Some might point to the recent threats by several Shiite militias to withdraw from fighting in the Iranian-led offensive Tikrit because of American airstrikes as evidence of Iran’s sway over these militias, but the incident actually limits the limits of Iranian influence over the Popular Mobilization Forces. However, the three militias in question (Kata’ib al Hezbollah, Asa’ib ahl al Haq, the Promised Day Brigades) only represent a small sliver of the 100,000 militiamen currently active in Iraq, roughly 10%.
While the Badr Organization claimed that it was “considering” withdrawing from the offensive, it did not.
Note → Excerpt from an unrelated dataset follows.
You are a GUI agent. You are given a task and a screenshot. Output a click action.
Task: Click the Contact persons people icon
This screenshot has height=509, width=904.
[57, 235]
Furthermore, the opposition some Shiite militias have towards American involvement in the war stems from the country’s tortured relationship with Iraqi Shiite, rather than fealty to Iranian operational control over the fight against ISIS. Remember that resisting America’s occupation of Iraq was their raison d e’tre from 2003 to roughly 2012.
Furthermore, America is perceived as betraying Shiites in the more distant past; while the United States encouraged rebellions against Saddam’s rule in Shiite provinces after the first Gulf War, according to Rubin “the United States did not intervene as Saddam moved to crush the uprising….while the United States…sponsored a safe haven for Iraqi Kurds, there was no corollary protection for Iraqi Shiites: the southern no-fly zone did little to stop Iraqi tanks from crushing the uprising”. This history partially explains why Shiite militias are reluctant to rely upon American support in their fight against ISIS. However, it does not entail obeisance towards Iran.